As an alternative, I would encourage Ramsey to resolve to actually read the Bible, especially the Gospels, where Jesus instructs us to turn the other cheek, love your neighbor, and even love your enemy. Maybe then he would discover the difference between Christianity and hypocrisy.
Our beloved Congressman Chucky Fleishman will likely resolve to be more like his hero, Mike Huckabee, who entered the Republican presidential primary and then evaporated into thin air. Chucky has already emulated this disappearing act in Congress. Instead, I would encourage the absentee congressman to resolve to get funding to complete the work on the lock at the Chickamauga Dam. Twenty years of failure by Republican congressmen is long enough.
What New Year would be complete without our two brainless U.S. senators? Corker and Alexander will resolve to find new ways to play “Monday Morning Quarterback” with the president while they sit on their hands and do nothing but snuggle up to corporate interests and proclaim that money is speech. No, Senators, money is not speech. Money is a tool that the super-rich and their lapdogs in the Senate use to flimflam citizens. My hope is that you will resolve to stop your worship of big money and do something for our state for a change.

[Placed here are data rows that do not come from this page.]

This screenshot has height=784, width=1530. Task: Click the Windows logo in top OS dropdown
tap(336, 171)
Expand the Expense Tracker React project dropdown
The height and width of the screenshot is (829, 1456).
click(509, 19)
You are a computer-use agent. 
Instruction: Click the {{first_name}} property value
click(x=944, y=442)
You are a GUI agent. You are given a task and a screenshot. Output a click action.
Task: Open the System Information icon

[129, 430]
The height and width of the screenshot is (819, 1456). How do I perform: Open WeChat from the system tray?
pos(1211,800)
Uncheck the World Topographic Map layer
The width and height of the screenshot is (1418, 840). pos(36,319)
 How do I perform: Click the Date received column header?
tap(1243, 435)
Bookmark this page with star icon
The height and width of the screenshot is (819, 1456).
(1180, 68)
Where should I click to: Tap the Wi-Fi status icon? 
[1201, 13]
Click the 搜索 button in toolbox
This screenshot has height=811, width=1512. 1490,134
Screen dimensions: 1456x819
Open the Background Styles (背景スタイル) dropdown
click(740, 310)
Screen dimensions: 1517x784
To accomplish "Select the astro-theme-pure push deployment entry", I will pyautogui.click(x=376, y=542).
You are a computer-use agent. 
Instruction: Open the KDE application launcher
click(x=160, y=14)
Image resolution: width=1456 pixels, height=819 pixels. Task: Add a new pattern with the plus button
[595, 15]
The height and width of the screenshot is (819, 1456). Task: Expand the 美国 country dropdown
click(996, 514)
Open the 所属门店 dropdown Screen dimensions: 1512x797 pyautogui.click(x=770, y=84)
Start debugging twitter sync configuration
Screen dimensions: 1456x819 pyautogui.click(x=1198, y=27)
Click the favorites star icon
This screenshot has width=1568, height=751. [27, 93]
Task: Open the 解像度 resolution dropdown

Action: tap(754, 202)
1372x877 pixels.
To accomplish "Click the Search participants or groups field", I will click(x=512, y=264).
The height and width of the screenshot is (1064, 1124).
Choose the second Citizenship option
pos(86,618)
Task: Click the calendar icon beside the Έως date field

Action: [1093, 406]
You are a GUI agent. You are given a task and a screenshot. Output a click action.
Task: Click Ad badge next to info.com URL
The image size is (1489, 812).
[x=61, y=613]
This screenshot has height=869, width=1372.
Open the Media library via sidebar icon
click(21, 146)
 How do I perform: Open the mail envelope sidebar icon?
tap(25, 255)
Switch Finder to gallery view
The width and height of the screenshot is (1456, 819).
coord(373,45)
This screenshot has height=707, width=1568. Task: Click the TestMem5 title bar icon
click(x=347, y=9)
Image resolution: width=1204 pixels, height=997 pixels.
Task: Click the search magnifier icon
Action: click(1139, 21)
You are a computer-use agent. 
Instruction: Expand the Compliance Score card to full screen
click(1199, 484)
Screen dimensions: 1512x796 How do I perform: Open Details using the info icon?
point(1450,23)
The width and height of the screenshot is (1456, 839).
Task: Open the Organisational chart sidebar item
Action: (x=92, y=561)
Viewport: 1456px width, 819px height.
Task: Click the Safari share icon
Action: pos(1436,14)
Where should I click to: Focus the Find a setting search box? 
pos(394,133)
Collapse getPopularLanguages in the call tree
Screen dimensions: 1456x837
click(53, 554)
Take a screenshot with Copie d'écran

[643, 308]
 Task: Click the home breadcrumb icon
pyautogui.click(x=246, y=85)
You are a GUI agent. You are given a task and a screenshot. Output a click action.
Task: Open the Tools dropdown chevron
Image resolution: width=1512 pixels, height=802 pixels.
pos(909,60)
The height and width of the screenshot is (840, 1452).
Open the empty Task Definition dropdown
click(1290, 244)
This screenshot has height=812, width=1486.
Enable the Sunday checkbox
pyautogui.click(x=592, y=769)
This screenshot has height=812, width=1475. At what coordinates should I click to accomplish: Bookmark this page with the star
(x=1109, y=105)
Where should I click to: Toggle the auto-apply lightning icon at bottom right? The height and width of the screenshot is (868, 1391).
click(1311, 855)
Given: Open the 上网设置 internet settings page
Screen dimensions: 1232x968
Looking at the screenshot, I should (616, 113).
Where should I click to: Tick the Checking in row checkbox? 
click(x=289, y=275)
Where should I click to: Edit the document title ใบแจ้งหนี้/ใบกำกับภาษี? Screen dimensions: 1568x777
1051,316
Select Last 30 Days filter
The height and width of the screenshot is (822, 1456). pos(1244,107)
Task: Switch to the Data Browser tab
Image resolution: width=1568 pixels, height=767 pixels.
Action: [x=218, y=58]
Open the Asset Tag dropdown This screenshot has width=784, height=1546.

Last but not least, Donald Trump will resolve to make America white again by deporting all Mexicans, Moslems, African-Americans, Japanese, Vietnamese, Chinese and Black Irish. My fervent hope is that the Donald will tire of associating with this American riffraff and resolve to move to a whiter country. I bet that Vlad Putin has an extra space near Edward Snowden’s room.
To the rest of you, have a safe and happy New Year.
Terry Stulce is native Tennessean, who attended the University of Tennessee on an ROTC scholarship and graduated magna cum laude in 1967. He served two combat tours in Vietnam, one with the 101st Airborne and one with the 69th Border Rangers. He was an LCSW and owner of Cleveland Family Counseling before retirement in 2009.